Lessons Learned from Decades of GeoEd Reform

Kim Kastens
published Apr 19, 2016

I was invited to speak on a panel at the recent workshop on Transforming Post-Secondary Education in Mathematics. No, I haven't suddenly become an expert on math education. The panel was invited to share lessons learned from reform of undergraduate education in other STEM disciplines, and I was there to represent Geosciences.

I was allotted 10 minutes--and one ppt slide-- to convey the essence of what our community has learned in 20 years or more of plugging away at this challenge. With some help from friends, I put together a set of suggestions, which appears below in slightly edited form. I'd be interested to hear what others think have been our lessons learned.

My first suggestion is to Build a community of practice of faculty who share a passion for improving education. A community of practice is a human social structure defined by anthropologists as "a group of people who share a concern or passion for something they do and learn how to do it better as they interact regularly" (Wegner-Trayner & Wegner-Trayner, 2015). In our case, the "shared passion" is for raising up a new generation of young people who understand and appreciate the Earth and environment. The practice that we "learn to do better" is to leverage evidence-based and peer-recommended pedagogical strategies and resources to teach about the Earth. The "interact regularly" part happens at a series of small workshops and larger rendezvous. The most distinctive and long-running workshop series is called "On the Cutting Edge," pioneered by Cathy Manduca, Dave Mogk, Heather Macdonald, and Barb Tewksbury. This program began with a series of discipline-specific workshops such as Teaching Structural Geology in the 21st Century, Teaching Oceanography in the 21st Century and so on. More recently, the InTeGrate project has added workshops on broader challenges that are larger than a single course, challenges that need to be tackled at the department or institutional level, such as preparing your majors for the workforce, and increasing diversity in geoscience. All these workshops share purposeful community-building characteristics: every participant contributes something to the community's knowledge and resource base, for example, an educational resource or a reflective essay. The structure is highly interactive. Carefully selected experts from outside the field give keynote addresses, and the agenda is structured to provide maximum opportunity for the geoscience folks to pick their brains and learn from them. All workshop products, including answers to guiding questions for small group discussions, are captured and archived in web-based workspaces, and major findings are synthesized and web-published, and become part of the community's shared knowledge base. The thing about a well functioning community of practice is that both the individuals and the community ratchet up their capacity for the shared practice, through a set of interlocking reinforcing feedback loops. Every event is structured with the intent that both the participating individuals and the community benefit, grow and learn.

════

**TO DO:**
1. Answer these from the post on geoscience education reform, citing only what it states.
(a) How much time and how many slides was the panelist allotted?
(b) What is the most distinctive and long-running workshop series called?
(c) Which project added workshops on challenges larger than a single course?
2. Carry on the post about geoscience education reform, picking up right after its final sentence.

**DATA BELOW:**

════

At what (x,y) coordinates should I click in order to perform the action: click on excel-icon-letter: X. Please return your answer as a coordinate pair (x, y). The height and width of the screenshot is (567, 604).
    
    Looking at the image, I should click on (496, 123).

════

**ANSWERS FOR EACH ITEM:**
1.
(a) 10 minutes and one ppt slide.
(b) "On the Cutting Edge."
(c) The InTeGrate project.

2.
My second suggestion comes from research in climate change communication. Edward Maibach tells us that if you want to change beliefs and behaviors, what is needed is "...simple clear messages repeated often by a variety of trusted sources..." He is writing about changing beliefs and behaviors of the public around climate change, and our topic of today is changing beliefs and behaviors of faculty members around undergraduate education--but I think the advice is still relevant. I think the reason that these geoscience education workshops work so well is that they are populated by what faculty consider to be "trusted sources," which is to say other faculty who teach similar students and similar material and face similar challenges. Education research journals, Deans, and government agencies are not trusted sources for many or most faculty; faculty peers are. As for the "simple clear message, repeated often," here is what I think the message we've been sending has been: Students should be doing, not just listening. As for what they should be doing, they should be doing the things that you yourself do as a scientist: going in the field, collecting and analyzing data, explaining puzzling phenomena, generating hypotheses, communicating and defending their ideas. The 'simple, clear message' continues: if you teach this way, your students will learn more and you will find teaching to be more interesting and rewarding. And the geo-ed community of practice is standing ready to provide you with attractive and adaptable exemplars of this new way of teaching, plus a supportive group of colleagues among whom this new way of doing things is the norm.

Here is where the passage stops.